Like all rock ‘n’ roll, then, citysongs range widely, between the sublime and the worse than absurd: ‘Down in the Boondocks’ outsold ‘A Well-Respected Man’. The former is another Mecca bit about the poor boy and rich girl and their respective sides of the tracks. The latter is a marvelous chop at the bourgeoisie by Ray Davies, lead singer of the Kinks, whose hero “gets up in the morning, and he goes to work at nine and he comes back home at five-thirty, gets the same train every time; ‘cos his world is built on punctuality, it never fails…” Meanwhile, we get the other side from the Vogues: “Up every morning just to keep a job, I gotta fight my way through the hustling mob.” The point of this song is that “it’s a five o’ clock world when the whistle blows, no one owns a piece of my time.” You’ll notice that songwriters tend to set up times or places as heroes: 5 O’clock World, Night Time, Back Street, Downtown.
And so it goes. Citysongs may betray an incredible sophistication (in ‘We’re Gonna Make It’ Little Milton says, “If I have to carry around a sign saying help the deaf, the dumb, and the blind”: many city dwellers are still unaware of the extent “to which the dear and dumb bit in big cities is a racket) or a crazy lack of sophistication: “Where’s the magic in this magic town; Where’s the good life they said could be found?” — Mann & Weil. But lest we dump on Mann and Weil too much, it should be pointed out that they also wrote a classic among citysongs, the Animals’ ‘We Gotta Get Out Of This Place’. Eric Burdon wisely cut out all the extraneous words, leaving the simple, powerful message that many see escape as the only way to end a hereditary pattern of failure. The song is about slums, but “Working, working, working, working…we gotta get out of this place,” also applies nicely to college students, 9-5 workers, and you name it.
Very little escapes the citysong writer. The loneliness of the city (“Hello darkness my old friend” — Paul Simon, ‘The Sounds of Silence’): the alienation of the 9 to 5 worker (“There’s a five o’clock me inside my clothes” — A. Reynolds, ‘Five O’clock World’); the ludicrous pride of the bourgeois (“And he likes his own back yard, and he likes his fags the best, and he’s better than the rest, and his own sweat smells the best” — Ray Davies, ‘A Well-Respected Man’).
The citysong is spreading every day, and now there are city-writers, too: songwriters whose roots and interests make them automatically write city-oriented material. Bob Dylan, Paul Simon, John Sebastian, Mick Jagger are all greatly concerned with the city as a source of imagery and inspiration, as well as subject matter. The Stones’ recent hits, particularly ‘Get Off Of My Cloud’ and ‘Satisfaction’ express the city dweller’s emotions far better than any New York Times editorials: “This man comes on the radio with some useless information supposed to fire my imagination” or “I sit at home looking out the window imagining the world has stopped” or “It’s three a.m., there’s too much noise, don’t people ever want to go to bed? ‘Cause you feel so good, do you have to drive me out of my head?”

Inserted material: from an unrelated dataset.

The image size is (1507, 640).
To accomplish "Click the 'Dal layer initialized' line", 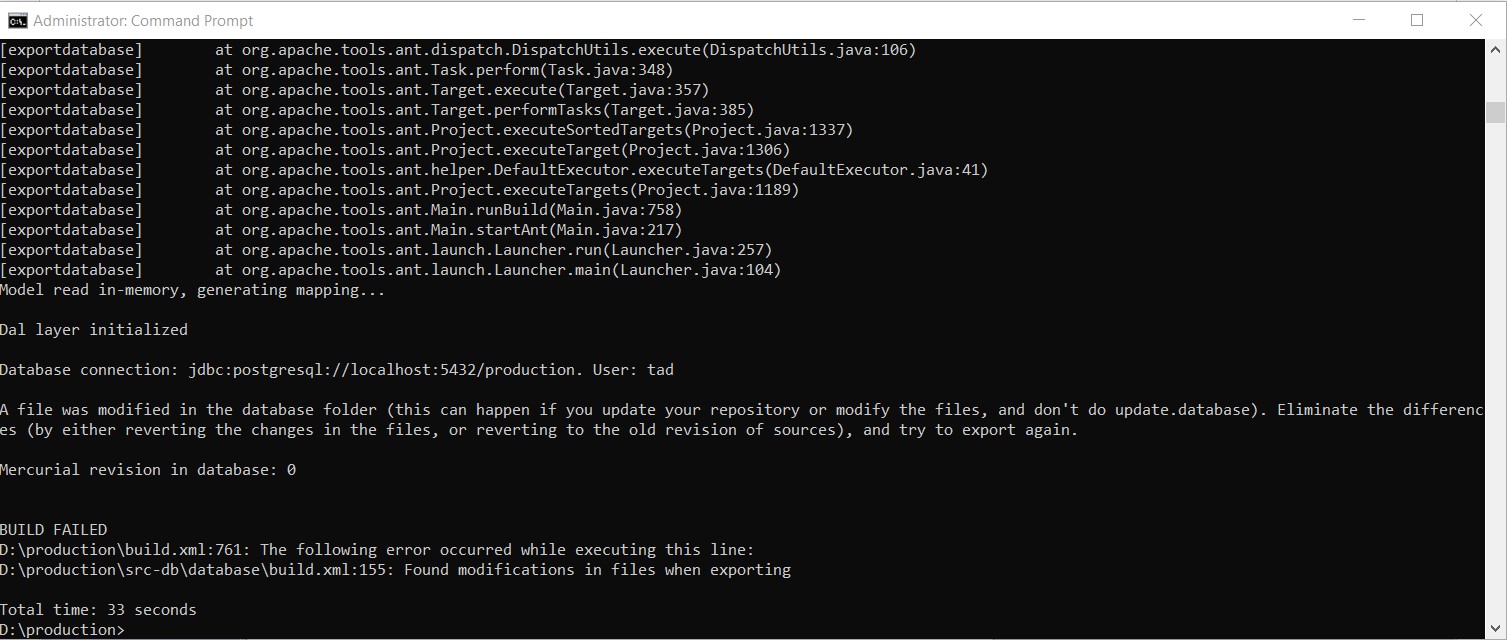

The citysong is not a trend. It isn’t a type of music, or anything like that. It’s one more form of expression, another sign that people are beginning to use pop music to communicate. Citysongs tend to be better thought out, tend to hit deeper, than most rock and roll; and listening to the words and getting at what the authors are really getting at is a groovy experience. The city is where it’s at: the citysong is its prophet.